A day after leaving the volcano, I joined several other tourists in climbing a tall scaffolding, attaching myself to a pulley on a high-tension steel cable and then taking off on a high-speed journey through the upper canopy of the cloud forest.

Light rain added luster to every leaf in the jungle on the morning I showed up at Selvatura Canopy Tours in the mountain town of Monteverde. We went through a 10-minute orientation and were taught how to brake with our heavy leather gloves and how to keep our feet forward in case the braking doesn't work.

The "tour" consisted of sliding down nine cables strung down the side of a cloud forest mountain. The longest was 2,000 feet.

The zip line was fun, I admit, but it rendered the jungle a green blur. I was happy to have my feet back on the ground the next day, when Mr. Araya and I spent several hours hiking in Monteverde's main attraction: the Monteverde Cloud Forest Reserve.

At 4,000 to 5,000 feet high and straddling the country's continental divide, the reserve shelters more than 3,000 kinds of plants, 500 bird species and 120 mammals. For birders, the ultimate aim is to spot the rare resplendent quetzal, a bird with a 3-foot train of luminous feathers that might make a peacock jealous.

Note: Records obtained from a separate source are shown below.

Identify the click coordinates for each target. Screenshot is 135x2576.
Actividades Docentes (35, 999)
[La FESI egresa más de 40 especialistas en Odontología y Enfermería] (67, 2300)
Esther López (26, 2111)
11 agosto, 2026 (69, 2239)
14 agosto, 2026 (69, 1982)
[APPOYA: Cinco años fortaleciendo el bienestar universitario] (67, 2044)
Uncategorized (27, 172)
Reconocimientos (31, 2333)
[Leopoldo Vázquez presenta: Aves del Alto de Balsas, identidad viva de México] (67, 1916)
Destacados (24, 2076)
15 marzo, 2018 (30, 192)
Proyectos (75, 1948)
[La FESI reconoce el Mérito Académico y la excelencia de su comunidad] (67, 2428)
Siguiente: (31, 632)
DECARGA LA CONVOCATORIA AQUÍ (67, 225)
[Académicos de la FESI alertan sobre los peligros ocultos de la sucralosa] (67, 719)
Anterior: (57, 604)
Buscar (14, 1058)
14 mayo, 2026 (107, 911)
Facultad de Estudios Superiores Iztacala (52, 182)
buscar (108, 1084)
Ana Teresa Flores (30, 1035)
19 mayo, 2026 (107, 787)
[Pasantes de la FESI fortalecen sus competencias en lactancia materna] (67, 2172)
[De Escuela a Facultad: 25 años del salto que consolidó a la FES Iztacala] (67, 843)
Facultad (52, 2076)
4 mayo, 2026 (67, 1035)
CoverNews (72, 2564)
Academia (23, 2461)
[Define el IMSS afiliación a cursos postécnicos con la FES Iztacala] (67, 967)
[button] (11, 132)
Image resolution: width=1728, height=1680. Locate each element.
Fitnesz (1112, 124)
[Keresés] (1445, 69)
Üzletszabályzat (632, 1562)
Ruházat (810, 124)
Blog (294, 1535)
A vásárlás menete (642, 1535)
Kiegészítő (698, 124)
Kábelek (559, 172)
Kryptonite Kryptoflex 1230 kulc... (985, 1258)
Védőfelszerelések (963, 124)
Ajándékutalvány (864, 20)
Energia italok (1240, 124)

We hiked for miles. At times, the trail disappeared in thick fog. The moss-covered trees dripped. When the clouds parted momentarily, I could see we were walking along a ridge, with deep valleys on either side of the path.

Periodically, Mr. Araya blew a short double whistle, hoping to hear the wikka-wikka call of the quetzal in response. "When people see it, they cry," he said. "I've cried when I've seen one. There is something about them, a special energy. When one flies by, it's like the colors stay in the air behind it. I can see why the Maya thought it was a god."

Finally, a bird returned Mr. Araya's call. He set up his spotting scope and in short order identified a female, not quite as resplendent as her male counterpart, sitting in a tree about 150 feet away.

Through the scope, I saw a bird about the size of a crow, but radiating colors -- iridescent green and gold across the back, a glimmer of red near the tail and checkered black and white tail feathers. It was like a fragment of rainbow, living and breathing. A minute later, the quetzal vanished into the clouds.

"You know, once I did the zip line a few times, I don't need to do it again," Mr. Araya said. "But I never get tired of this."